# 贝叶斯定理之证明

第一章我们来证明顶顶大名的贝叶斯定理：

$$P(A|B) = \frac{P(A) P(B|A)}{P(B)}
$$

我们用 Penguins 数据来证明它。

In [23]:
import pandas as pd
import numpy as np

In [24]:
df = pd.read_csv("https://raw.githubusercontent.com/mwaskom/seaborn-data/master/penguins.csv")
df = df.dropna()
df.head()

Unnamed: 0,species,island,bill_length_mm,bill_depth_mm,flipper_length_mm,body_mass_g,sex
0,Adelie,Torgersen,39.1,18.7,181.0,3750.0,MALE
1,Adelie,Torgersen,39.5,17.4,186.0,3800.0,FEMALE
2,Adelie,Torgersen,40.3,18.0,195.0,3250.0,FEMALE
4,Adelie,Torgersen,36.7,19.3,193.0,3450.0,FEMALE
5,Adelie,Torgersen,39.3,20.6,190.0,3650.0,MALE


In [25]:
df.shape

(333, 7)

In [26]:
set(df.species), set(df.island), set(df.sex)

({'Adelie', 'Chinstrap', 'Gentoo'},
 {'Biscoe', 'Dream', 'Torgersen'},
 {'FEMALE', 'MALE'})

我们看到总共有三种企鹅 ('Adelie', 'Chinstrap', 'Gentoo')，两种性别 ('FEMALE', 'MALE')。我们下面只用到这两个变量。

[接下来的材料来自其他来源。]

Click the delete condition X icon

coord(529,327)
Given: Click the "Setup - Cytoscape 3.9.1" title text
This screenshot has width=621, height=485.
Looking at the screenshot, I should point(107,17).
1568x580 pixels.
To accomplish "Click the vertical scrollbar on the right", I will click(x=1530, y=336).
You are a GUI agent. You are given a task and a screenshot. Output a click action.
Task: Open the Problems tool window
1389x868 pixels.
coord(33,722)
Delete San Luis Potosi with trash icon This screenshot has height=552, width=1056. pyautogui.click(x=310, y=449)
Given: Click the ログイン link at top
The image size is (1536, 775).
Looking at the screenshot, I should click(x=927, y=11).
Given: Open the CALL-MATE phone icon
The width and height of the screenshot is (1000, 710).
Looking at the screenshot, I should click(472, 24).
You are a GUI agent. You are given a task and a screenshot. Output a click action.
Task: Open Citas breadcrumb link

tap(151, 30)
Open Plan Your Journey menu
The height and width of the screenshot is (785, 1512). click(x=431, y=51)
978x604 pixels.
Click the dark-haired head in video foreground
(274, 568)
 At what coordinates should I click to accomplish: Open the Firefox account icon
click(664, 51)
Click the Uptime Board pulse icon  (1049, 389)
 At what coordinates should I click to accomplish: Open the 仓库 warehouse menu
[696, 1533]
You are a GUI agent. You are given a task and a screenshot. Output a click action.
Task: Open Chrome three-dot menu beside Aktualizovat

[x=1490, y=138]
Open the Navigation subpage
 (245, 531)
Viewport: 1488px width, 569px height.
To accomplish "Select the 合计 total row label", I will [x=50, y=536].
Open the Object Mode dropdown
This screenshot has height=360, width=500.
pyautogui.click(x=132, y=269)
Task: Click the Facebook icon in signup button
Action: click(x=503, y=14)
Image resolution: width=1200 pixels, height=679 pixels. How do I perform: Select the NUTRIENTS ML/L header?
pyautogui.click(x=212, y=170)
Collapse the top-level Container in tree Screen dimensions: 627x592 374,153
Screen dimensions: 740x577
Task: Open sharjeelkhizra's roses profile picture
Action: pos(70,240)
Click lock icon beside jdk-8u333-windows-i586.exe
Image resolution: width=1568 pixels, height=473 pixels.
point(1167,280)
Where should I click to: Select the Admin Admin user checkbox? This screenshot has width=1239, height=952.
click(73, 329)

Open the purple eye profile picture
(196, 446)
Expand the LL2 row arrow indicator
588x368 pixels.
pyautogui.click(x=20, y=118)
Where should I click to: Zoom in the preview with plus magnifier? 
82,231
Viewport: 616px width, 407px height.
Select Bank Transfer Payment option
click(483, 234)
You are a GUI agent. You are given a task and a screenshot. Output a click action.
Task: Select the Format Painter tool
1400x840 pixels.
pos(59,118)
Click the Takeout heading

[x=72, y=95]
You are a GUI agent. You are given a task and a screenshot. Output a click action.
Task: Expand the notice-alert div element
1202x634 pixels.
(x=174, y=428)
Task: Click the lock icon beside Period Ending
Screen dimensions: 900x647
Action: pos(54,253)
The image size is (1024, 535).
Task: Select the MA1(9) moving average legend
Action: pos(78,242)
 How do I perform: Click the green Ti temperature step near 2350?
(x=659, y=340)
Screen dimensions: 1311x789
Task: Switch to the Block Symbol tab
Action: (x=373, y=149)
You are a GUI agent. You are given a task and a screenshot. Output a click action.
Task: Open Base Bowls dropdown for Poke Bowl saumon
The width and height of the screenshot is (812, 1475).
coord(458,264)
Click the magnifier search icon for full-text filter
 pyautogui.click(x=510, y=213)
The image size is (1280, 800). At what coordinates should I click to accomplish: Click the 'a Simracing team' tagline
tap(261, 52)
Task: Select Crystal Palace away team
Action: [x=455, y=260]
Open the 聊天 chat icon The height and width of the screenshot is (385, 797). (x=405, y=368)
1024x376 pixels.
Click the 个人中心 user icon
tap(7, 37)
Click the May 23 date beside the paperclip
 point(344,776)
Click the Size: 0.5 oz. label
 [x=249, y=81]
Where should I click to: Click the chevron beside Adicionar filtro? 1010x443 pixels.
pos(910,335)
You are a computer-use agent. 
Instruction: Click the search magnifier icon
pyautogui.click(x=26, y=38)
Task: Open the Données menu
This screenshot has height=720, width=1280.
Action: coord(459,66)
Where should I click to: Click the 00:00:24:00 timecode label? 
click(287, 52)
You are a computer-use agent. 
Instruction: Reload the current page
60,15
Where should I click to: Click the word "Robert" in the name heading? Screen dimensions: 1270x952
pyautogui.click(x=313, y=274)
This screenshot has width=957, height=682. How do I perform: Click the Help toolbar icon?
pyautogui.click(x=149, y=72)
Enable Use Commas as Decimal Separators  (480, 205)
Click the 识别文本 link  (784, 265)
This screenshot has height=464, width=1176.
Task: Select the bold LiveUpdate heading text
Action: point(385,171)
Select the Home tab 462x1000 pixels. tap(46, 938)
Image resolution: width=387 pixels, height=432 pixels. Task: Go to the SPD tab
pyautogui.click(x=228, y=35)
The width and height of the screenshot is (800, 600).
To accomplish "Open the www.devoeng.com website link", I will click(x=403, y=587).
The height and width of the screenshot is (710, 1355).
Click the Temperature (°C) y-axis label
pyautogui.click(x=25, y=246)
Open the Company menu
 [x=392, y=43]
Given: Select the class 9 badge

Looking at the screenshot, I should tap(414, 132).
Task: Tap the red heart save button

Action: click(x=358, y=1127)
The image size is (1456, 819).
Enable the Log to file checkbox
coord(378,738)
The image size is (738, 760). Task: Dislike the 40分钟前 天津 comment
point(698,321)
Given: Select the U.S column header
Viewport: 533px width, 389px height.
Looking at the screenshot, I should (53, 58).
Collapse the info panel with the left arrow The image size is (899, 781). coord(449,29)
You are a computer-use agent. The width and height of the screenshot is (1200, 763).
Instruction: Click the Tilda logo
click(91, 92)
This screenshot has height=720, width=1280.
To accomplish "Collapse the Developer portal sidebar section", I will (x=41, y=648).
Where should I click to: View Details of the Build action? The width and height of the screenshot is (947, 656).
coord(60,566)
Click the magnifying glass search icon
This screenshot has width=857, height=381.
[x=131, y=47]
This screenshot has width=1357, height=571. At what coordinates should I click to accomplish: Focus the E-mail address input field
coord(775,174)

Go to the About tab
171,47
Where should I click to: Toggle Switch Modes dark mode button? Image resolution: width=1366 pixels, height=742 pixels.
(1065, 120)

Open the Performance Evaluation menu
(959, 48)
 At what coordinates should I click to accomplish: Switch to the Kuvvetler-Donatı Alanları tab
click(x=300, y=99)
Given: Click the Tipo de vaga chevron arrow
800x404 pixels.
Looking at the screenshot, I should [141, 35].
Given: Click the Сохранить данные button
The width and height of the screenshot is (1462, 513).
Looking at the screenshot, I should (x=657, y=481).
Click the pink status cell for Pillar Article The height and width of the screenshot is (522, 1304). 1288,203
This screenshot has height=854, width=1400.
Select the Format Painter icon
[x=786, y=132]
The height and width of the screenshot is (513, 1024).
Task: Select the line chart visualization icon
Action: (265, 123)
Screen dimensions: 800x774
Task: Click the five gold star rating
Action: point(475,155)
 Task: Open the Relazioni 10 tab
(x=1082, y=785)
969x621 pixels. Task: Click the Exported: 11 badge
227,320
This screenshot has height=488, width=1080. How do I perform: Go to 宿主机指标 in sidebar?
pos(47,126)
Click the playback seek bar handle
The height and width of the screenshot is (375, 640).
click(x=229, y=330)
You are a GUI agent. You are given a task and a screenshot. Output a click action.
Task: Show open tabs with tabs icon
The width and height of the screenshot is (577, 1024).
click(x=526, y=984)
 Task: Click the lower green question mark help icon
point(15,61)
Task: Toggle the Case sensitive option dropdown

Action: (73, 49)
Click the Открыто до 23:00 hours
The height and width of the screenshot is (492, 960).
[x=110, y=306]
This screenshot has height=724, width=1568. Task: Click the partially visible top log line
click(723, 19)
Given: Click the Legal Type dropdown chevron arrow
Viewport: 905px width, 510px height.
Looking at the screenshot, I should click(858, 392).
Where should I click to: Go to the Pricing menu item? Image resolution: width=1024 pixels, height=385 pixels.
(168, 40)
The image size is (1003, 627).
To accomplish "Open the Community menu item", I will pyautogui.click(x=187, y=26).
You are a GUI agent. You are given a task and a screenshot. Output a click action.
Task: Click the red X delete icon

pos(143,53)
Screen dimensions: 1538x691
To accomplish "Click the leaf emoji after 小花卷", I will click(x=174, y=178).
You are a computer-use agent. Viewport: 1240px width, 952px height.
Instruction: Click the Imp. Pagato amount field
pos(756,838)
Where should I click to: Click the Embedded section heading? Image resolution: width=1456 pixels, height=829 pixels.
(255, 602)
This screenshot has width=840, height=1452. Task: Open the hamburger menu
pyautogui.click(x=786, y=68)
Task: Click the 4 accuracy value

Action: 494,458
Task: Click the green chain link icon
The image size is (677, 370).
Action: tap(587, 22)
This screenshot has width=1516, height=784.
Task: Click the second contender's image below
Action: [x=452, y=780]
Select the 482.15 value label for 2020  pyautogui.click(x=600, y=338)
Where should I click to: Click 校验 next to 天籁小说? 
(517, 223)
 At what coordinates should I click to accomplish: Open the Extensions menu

我们把 A 事件定义为：FEMALE。B 事件定义为 Adelie。

## A & B

我们先来看一下 $P(A \& B)$:

In [27]:
def prob_sex_and_species(df, sex_str, species_str):
    subset = df[(df['sex'] == sex_str) & (df['species'] == species_str)]
    return len(subset) / len(df)

In [28]:
prob_sex_and_species(df, sex_str='FEMALE', species_str='Adelie')

0.21921921921921922

<!-- 另一种解题方式： 

## Fraction of Adelie species
adelie = (df['species'] == 'Adelie')
adelie.head()

## Adelie and Female
female = (df['sex'] == 'FEMALE')
female.head()

def prob(A):
    '''probability of A'''
    '''Input: a series of True and False values'''
    return A.mean()

prob(female & adelie)

female[adelie].head()

prob(female[adelie])

`female` 是 `df` 所有行 `sex == "Female"` 的结果（True 或者 False)。`female[adelie]` 依然是 `sex == "Female"` 的结果，但并非对于 `df` 所有行，而是 `df` 中 `species == 'adelie'` 为 True 之行。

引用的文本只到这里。